Nossa intenção com a Frente é criar um espaço de diálogo e participação dos órgãos e entidades de defesa do consumidor e especialistas, propondo ações que atenuem as dificuldades das pessoas, sobretudo aquelas agravadas pelos efeitos da pandemia de Covid-19. Os problemas são muitos e estaremos mais mobilizados para propor e cobrar soluções”, afirma Amauri da Matta, ex-promotor e coordenador do Procon-MG, coordenador do movimento.

A Fenadecon tem o objetivo de debater e consolidar posicionamentos e atuar diretamente para a resolução dos problemas e propor medidas que defendam os direitos dos consumidores brasileiros. Será um canal direto e aberto de articulação entre as principais entidades do Sistema Nacional de Defesa do Consumidor para estabelecer interlocução com os poderes executivo, legislativo e judiciário, e com a sociedade.

A primeira reunião que definiu a criação do movimento expôs alguns dos principais problemas que afetam os consumidores coletados por representantes de Procons de todo o Brasil. Um dos destaques foram as diversas denúncias de casos envolvendo fraudes e irregularidades na abordagem e concessão de crédito consignado para aposentados e pensionistas do INSS. Em 2020, as reclamações sobre essa modalidade de crédito registradas no Consumidor.gov.br e Banco Central cresceram 179% em relação a 2019, conforme revelou levantamento do Idec.

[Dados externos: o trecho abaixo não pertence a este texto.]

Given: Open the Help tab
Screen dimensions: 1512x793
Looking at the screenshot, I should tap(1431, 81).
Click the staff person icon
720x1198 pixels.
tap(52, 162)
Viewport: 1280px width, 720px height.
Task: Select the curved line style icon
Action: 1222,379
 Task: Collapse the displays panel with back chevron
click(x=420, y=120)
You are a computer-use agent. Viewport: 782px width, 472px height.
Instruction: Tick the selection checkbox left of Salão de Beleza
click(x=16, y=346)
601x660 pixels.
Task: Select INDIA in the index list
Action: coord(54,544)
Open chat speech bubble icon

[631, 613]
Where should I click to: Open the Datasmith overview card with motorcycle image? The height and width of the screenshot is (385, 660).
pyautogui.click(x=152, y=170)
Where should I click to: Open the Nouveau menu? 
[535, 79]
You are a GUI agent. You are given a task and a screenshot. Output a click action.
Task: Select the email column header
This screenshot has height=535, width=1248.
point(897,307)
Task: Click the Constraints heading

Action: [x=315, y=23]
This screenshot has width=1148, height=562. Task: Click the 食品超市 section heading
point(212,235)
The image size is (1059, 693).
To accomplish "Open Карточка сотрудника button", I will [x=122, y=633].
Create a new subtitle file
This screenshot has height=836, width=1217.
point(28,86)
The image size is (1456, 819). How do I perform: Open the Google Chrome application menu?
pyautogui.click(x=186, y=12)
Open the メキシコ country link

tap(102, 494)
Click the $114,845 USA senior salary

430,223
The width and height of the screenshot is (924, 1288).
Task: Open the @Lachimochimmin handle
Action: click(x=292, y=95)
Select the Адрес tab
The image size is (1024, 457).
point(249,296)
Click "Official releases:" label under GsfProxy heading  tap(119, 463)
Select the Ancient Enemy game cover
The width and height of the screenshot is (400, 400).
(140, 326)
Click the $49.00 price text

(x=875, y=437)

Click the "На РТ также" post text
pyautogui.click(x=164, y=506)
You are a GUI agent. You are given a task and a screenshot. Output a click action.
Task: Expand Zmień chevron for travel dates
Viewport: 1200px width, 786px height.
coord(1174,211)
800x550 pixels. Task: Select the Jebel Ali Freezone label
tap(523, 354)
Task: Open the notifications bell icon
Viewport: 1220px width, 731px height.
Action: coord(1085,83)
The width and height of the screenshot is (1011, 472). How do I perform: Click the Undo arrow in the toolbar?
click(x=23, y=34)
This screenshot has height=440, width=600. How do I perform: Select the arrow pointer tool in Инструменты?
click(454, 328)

A Frente também acompanha a movimentação de medidas no Congresso Nacional que possam dificultar o acesso dos consumidores ao Judiciário, como projeto de lei que trata da pretensão resistida. Outros pontos de atenção do grupo são os reajustes nos planos de saúde, que tiveram aumentos acumulados no começo de 2021, e a alta de preços, em plena pandemia e crise financeira, de itens essenciais para a sobrevivência humana como alimentação e medicamentos.

A crise econômica que enfrentamos desde o ano passado teve um efeito devastador para consumidores de todas as partes do Brasil. O número de denúncias de irregularidades e dificuldade com serviços financeiros e atividades vitais deixa o consumidor em uma situação cada vez mais vulnerável e são as nossas prioridades”, completa o coordenador do grupo.

Além de dialogar com o poder público, a Frente pretende ser um canal de orientação permanente com estudos, dados científicos e debates. Sua estrutura será composta por um Comitê Executivo, um Conselho Consultivo, e por uma Coordenação e Secretaria que darão andamento às deliberações.

É muito importante para o Idec e para outras entidades esse trabalho de forma articulada e coordenada. A ameaças e retrocessos aos direitos dos cidadãos chegam em diferentes frentes e precisamos estar cada vez mais preparados e atentos para impedi-los“, afirma Teresa Liporace, diretora executiva do Idec e uma das integrantes do movimento.